Extract Data from Bank Statements
This guide explains how to extract key-value pairs (KVPs) from bank statements using Document Engine. For example, this enables you to extract IBANs or account numbers. For more information, refer to the guide on how key-value pair extraction works.
Sending the Request to Extract Data
To extract key-value pairs from a bank statement, post a multipart request to the /api/build
endpoint. In the instructions, specify the following output parameters:
-
type
specifies the output type. Set this tojson-content
. -
keyValuePairs
is a Boolean value that determines whether to extract key-value pairs. -
language
specifies the language used for recognizing text with optical character recognition (OCR). Sometimes, text is stored in a PDF or an image in a way that makes it so you cannot search or copy it. PSPDFKit’s OCR engine allows you to recognize text and save it in a separate file where you can both search and copy and paste the text.
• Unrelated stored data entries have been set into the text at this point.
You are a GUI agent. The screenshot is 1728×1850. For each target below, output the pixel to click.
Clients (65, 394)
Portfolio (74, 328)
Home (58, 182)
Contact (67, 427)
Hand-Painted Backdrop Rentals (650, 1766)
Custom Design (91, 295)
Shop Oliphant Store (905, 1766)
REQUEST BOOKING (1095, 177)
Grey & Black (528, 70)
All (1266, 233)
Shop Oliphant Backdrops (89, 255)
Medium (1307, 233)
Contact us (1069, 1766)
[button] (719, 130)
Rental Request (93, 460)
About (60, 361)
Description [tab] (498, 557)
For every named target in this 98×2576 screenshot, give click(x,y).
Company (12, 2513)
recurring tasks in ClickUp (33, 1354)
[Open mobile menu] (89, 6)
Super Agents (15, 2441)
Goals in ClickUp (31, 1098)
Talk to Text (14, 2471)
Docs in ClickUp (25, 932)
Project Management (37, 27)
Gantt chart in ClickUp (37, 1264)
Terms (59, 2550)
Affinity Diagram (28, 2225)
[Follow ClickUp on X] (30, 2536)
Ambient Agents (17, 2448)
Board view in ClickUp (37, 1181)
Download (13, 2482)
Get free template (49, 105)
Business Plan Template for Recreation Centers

For more information, refer to the list of supported languages.
curl -X POST http://localhost:5000/api/build \ -H "Authorization: Token token=<API token>" \ -F document=@/path/to/example-document.pdf \ -F instructions='{ "parts": [ { "file": "document" } ], "output": { "type": "json-content", "keyValuePairs": true, "language": "english" } }' \ -o result.pdf
POST /api/build HTTP/1.1 Content-Type: multipart/form-data; boundary=customboundary Authorization: Token token=<API token> --customboundary Content-Disposition: form-data; name="document"; filename="example-document.pdf" Content-Type: application/pdf <PDF data> --customboundary Content-Disposition: form-data; name="instructions" Content-Type: application/json { "parts": [ { "file": "document" } ], "output": { "type": "json-content", "keyValuePairs": true, "language": "english" } } --customboundary--
For more information on the Build instructions, refer to the API Reference.
Example Data Extraction Response
{ "pages": [ { "pageIndex": 0, "keyValuePairs": [ { "confidence": 95.4, "key": { "bbox": { "left": 0, "top": 0, "width": 100, "height": 100 }, "content": "IBAN" }, "value": { "bbox": { "left": 0, "top": 0, "width": 100, "height": 100 }, "content": "FR7611808009101234567890147", "dataType": "String" } } ] } ] }